Detail from Assassination in the Night (c. 1600?) by Monsù Desiderio.

Yesterday’s post looked at some of the past cover designs for M. John Harrison’s Viriconium books. This post makes a few suggestions for how they might be presented in the future. Since these are mostly covers that I’d like to see they’re not necessarily ideal for the audience a publisher might be aiming at, cover design is usually a three-way process involving designer, author and publisher. In the end I’ve resisted the temptation to draft a range of original cover proposals—writing these posts has taken long enough—so almost everything here uses pre-existing art. If I was designing covers for all four Viriconium books, however, and the brief was to orient them towards a fantasy readership, the first thing I’d try would be a series of four imaginary Tarot designs. A peculiar pack of Tarot cards is a recurrent feature of the books so I’d create four emblematic cards that featured significant elements and characters from each. The characters wouldn’t be too well defined, they’d be stylised, maybe even silhouettes. Each card would feature a dominant presence: offhand these would be one of the geteit chemosit for The Pastel City, a locust for A Storm of Wings, the Barley Brothers for In Viriconium and a Mari Lwyd horse skull for Viriconium Nights. These presences together with the human characters would loom over a silhouette city at the foot of each card whose outlines would change appearance from book to book, evolving gradually from a fantastic outline of domes and towers to something that resembles a contemporary city. The colours and treatments would show a similar evolution from the bright and bold styles of the Pamela Colman Smith Tarot deck to something more photographic, collaged from elements closer to our world. Maybe.

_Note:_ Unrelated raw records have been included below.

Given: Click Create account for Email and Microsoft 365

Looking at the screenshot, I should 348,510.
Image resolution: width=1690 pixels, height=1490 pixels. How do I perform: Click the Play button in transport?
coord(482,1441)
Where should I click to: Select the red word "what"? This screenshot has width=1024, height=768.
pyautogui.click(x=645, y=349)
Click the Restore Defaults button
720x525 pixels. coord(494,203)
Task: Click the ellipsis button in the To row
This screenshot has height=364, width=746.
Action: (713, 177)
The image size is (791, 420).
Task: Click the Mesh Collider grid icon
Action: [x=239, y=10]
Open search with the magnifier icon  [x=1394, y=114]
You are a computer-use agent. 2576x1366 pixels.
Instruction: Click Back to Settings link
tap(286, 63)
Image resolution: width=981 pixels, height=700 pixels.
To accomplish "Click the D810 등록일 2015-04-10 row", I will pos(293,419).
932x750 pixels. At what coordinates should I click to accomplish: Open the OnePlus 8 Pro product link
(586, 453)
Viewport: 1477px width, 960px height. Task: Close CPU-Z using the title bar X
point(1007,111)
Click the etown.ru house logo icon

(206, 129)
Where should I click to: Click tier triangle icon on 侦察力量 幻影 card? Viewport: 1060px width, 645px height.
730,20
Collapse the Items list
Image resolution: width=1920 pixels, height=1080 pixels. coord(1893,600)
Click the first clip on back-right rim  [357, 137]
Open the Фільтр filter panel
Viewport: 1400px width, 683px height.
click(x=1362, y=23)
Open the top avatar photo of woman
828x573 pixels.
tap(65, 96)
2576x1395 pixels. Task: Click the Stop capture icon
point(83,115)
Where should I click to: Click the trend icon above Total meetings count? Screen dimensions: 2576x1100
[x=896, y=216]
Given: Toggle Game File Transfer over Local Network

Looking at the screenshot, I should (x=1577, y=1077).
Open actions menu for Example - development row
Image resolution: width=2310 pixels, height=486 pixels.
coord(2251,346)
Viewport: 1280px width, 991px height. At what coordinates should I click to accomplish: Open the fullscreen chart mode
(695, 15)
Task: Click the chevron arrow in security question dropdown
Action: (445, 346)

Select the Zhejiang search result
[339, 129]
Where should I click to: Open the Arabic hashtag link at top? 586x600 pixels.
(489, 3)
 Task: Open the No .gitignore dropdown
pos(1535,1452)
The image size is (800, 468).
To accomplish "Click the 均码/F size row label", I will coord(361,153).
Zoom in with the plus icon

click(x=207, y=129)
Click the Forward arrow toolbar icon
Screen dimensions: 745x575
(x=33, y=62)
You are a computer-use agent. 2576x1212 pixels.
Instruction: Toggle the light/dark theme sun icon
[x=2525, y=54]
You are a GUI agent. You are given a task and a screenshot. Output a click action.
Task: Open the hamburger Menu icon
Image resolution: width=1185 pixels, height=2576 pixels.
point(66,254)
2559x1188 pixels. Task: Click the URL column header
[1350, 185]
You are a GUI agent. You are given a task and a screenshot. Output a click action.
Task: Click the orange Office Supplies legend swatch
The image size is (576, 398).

That’s an idea for the four individual books. All the examples here use the convenience of the omnibus edition so a single image (or pair of images) has to somehow represent the entire series. To save time and effort I’ve taken the liberty of hijacking a couple of Penguin Books layouts. I hope Penguin doesn’t mind, and I should also apologise to Harrison’s UK publishers, Gollancz, for making one of their authors jump ship. The Viriconium omnibus is certainly good enough to be considered a modern classic. Penguin’s recent template for its Modern Classics series happens to be very easy to apply to a wide range of artwork.


The Anti-Pope (1942) by Max Ernst.

Penguin has a long tradition of using pre-existing art on its covers, especially on those in its Penguin Classics series. You can almost make this into a parlour game: match your favourite novel with the best choice of painting. The tradition was extended to its science fiction titles in the early 1960s when the art of Max Ernst was featured several times along with the work of other Surrealists. Max Ernst is a favourite artist of mine so this is one I can’t resist. Many of Ernst’s decalcomania paintings of the 1940s would suit Viriconium but The Anti-Pope with its horse heads seems especially suitable.

Also on the Penguin sf covers was a picture by the mysterious “Monsù Desiderio” one of whose works can be seen at the top of this post. Desiderio was a 17th-century painter with a vague enough presence—works have been attributed to both François de Nomé and Didier Barra—and a line in gloomy architectural fantasias to make him an ideal Viriconium artist.